Codicille: C’est venu avec le Larousse premier dico, entre l’abécédaire et effeuiller le monde en images, et puis la vie en vrac quand les mots transpercent ou ignorent, quand ils refusent la traversée et la rive parfois, quand ils mélangent et embrouillent dedans et dehors souvent. C’est venu en expansion de la bouche détachée d’elle qui ne parle pour personne #L2 Une vie. Extraits. ainsi qu’en prolongeant le débordement aléatoire et arbitraire des petites phrases du journal du matin #L2 la vie carton-pâte.
Comme souvent dans le travail d’atelier du Tiers Livre je me retrouve avec ces fameux « îlots de texte » auxquels manquent la cohérence thématique pas encore trouvée, mais aussi, et surtout, un style, un langage « commun ». En général ça précède le découragement et l’abandon !
Mais j’ai décidé :
que rien n’empêche de mettre à la corbeille, réelle ou virtuelle !
que rien n’impose de savoir où on va avant d’y aller !
que rien n’oblige à décider comment y va avant d’avoir commencé !
Enfin je voulais lancer des expansions trois – quatre etc… mais le temps manque, quitte à y revenir, essayer de rester tant bien que mal dans le mouvement collectif.
Coucou Jacques, il faut que je relise demain, mais je t’ai suivi mieux que jamais. Je ne sais pas pourquoi, ça coule bien, comme si tu avais déporté ton regard vers l’extérieur et que ça aide à suivre.

### Données fournies
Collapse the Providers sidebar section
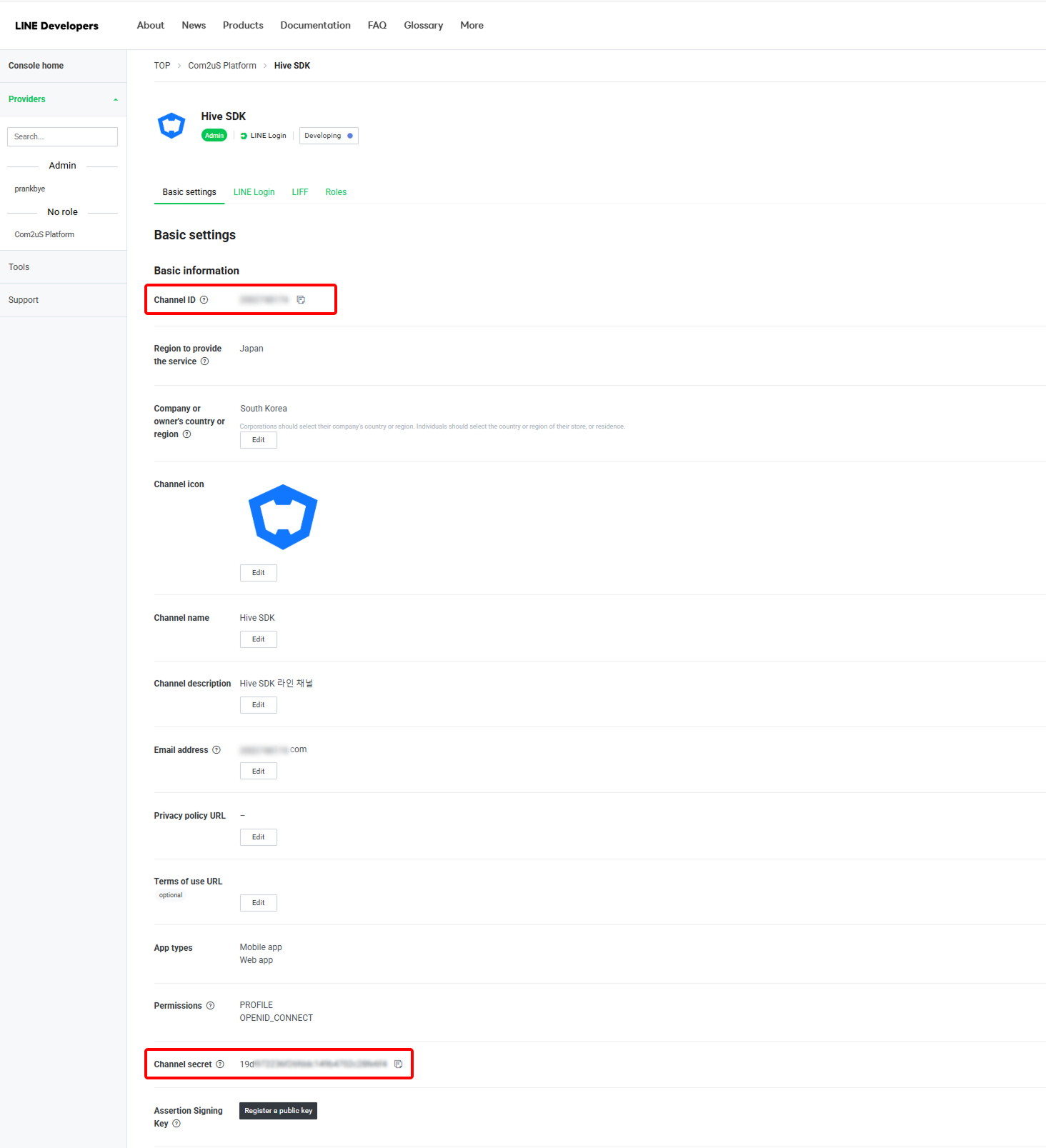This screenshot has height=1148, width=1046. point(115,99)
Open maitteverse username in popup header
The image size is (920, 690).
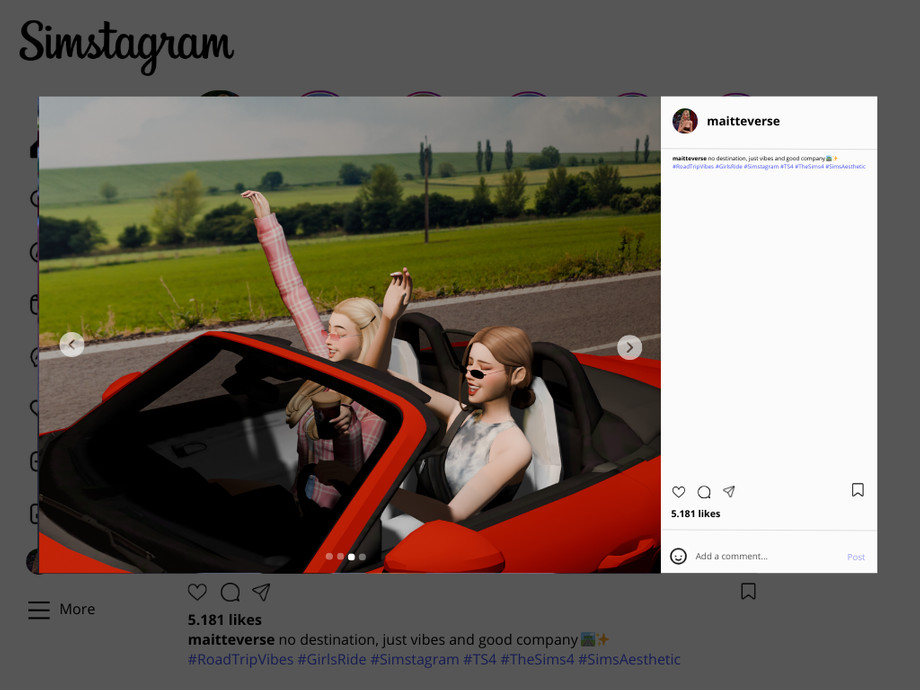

### Travail demandé
a. D'après le texte sur l'atelier du Tiers Livre, expliquez en une à trois phrases pourquoi les expansions « trois – quatre etc… » n'ont pas été lancées.
b. Poursuivez le texte sur l'atelier du Tiers Livre à partir de sa dernière phrase.

### Réponses dans l'ordre
a. Elles n'ont pas été lancées parce que le temps manque. Il s'agit plutôt de rester tant bien que mal dans le mouvement collectif, quitte à y revenir plus tard.

b.
En tout cas accroche toi, même si tu ne sais pas où tu vas.
Moi je pédale même si j’écris mais sans savoir où je vais. Mon histoire me semble sans intérêt autre que pour moi-même…ce qui est déjà qqch auquel je m’accroche.
hello Danièle et merci de ta constance ! Oui oui oui je vais m’accrocher tant bien que tant mal et j’irai faire un tour du côté de ton pdf dès que je serai « à jour » !
Elle est bien ta 6,je viens de la lire sur facebook. Bises. Je patauge dans mes savanes inondées sans savoir s’il en sortira qqch et j’ai des problèmes de pdf.
Trop heureuse de vous (re)lire ! On s’en fiche de la cohérence, c’est fort et juste, ça résonne vrai, tout ces îlots, parfois le sentiment d’y être, en tout cas embarquée tout du long, ça c’est sûr.
Au plaisir de lire vos prochaines expansions (j’y crois), merci !
ah merci à vous c’est précieux les encouragements quand on a l’impression de se perdre un peu ! Me reste à trouver une forme/cadre pour emballer tout ça mais paraît que ça fait partie du jeu ! Dès que je me serai un peu dépatouillé de la 6 je viens vous rendre visite !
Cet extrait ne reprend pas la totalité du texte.